**Exercise description:** Copy every line that holds the string "computer" from the data below.

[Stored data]
=-=-=-=-=

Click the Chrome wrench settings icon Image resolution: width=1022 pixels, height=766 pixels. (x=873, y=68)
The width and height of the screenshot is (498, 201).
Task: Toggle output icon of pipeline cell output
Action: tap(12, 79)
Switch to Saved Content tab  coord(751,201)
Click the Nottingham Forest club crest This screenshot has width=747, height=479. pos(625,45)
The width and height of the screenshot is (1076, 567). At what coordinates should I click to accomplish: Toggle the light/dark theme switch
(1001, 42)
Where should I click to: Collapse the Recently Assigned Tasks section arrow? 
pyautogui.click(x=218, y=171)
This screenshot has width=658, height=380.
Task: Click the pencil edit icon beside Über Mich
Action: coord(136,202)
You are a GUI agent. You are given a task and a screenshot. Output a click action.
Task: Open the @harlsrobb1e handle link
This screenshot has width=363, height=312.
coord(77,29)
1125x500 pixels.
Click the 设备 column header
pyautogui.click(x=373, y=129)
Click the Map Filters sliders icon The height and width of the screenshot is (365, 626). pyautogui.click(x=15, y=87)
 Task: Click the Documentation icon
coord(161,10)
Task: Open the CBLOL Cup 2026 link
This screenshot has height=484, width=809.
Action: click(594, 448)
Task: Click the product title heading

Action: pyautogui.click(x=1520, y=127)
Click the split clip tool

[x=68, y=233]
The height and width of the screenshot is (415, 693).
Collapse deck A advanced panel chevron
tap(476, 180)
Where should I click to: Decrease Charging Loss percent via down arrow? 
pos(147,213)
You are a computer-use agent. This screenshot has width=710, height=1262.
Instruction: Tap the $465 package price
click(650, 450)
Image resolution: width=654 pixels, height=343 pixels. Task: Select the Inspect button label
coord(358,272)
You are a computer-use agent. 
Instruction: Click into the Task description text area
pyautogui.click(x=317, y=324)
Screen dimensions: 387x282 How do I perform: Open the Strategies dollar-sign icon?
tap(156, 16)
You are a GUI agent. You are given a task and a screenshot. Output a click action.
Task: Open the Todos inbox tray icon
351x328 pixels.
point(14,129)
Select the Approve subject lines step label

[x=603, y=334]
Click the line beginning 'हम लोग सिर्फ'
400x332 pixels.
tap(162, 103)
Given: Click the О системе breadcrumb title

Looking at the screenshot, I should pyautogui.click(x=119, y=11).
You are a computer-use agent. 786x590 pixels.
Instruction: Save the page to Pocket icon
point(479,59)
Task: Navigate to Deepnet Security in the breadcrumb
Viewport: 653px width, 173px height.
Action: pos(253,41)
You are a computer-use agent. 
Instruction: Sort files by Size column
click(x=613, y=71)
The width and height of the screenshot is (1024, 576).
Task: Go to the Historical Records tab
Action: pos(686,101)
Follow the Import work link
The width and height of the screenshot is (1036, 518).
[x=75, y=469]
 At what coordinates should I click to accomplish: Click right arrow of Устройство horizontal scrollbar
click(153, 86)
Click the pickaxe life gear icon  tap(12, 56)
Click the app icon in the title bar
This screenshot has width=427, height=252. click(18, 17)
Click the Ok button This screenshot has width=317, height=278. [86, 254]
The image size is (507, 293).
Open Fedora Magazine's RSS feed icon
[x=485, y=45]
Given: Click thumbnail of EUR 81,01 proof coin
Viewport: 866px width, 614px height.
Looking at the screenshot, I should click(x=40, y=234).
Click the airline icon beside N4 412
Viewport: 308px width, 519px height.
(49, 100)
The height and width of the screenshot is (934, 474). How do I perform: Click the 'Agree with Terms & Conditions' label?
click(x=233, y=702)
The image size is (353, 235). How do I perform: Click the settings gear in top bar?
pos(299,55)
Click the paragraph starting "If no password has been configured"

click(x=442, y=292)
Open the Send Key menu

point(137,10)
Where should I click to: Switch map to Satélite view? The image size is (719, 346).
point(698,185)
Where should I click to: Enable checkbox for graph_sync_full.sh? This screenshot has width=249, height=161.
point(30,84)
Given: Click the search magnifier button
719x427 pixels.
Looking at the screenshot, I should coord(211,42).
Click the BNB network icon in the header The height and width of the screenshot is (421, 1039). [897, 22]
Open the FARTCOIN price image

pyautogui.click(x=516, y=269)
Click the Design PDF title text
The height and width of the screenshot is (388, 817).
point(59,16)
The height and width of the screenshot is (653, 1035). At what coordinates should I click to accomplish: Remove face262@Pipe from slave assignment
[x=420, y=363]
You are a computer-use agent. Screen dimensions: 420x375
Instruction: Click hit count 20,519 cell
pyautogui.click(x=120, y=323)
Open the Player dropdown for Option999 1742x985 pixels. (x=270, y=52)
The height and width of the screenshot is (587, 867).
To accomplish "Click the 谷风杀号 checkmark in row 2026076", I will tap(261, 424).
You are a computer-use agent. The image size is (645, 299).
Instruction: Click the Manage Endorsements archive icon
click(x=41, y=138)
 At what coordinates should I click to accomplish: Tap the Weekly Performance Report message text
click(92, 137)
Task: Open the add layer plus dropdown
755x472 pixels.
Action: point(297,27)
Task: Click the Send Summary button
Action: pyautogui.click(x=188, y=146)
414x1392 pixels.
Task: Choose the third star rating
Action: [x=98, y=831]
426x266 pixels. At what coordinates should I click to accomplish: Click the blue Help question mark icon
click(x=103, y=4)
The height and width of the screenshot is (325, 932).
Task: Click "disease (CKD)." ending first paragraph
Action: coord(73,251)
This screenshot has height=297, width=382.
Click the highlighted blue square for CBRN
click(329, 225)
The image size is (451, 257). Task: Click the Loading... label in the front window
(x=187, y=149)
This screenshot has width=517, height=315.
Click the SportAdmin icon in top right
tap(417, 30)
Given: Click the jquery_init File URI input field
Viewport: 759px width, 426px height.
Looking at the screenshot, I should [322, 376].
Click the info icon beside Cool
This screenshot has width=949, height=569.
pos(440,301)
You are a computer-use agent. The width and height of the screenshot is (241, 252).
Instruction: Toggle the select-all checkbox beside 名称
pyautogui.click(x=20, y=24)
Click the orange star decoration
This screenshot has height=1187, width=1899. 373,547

=-=-=-=-=

**Reply:**
You are a computer-use agent. This screenshot has width=710, height=1262.
You are a computer-use agent. 
You are a computer-use agent. 786x590 pixels.
You are a computer-use agent. 
You are a computer-use agent. Screen dimensions: 420x375
You are a computer-use agent. The image size is (645, 299).
You are a computer-use agent. The width and height of the screenshot is (241, 252).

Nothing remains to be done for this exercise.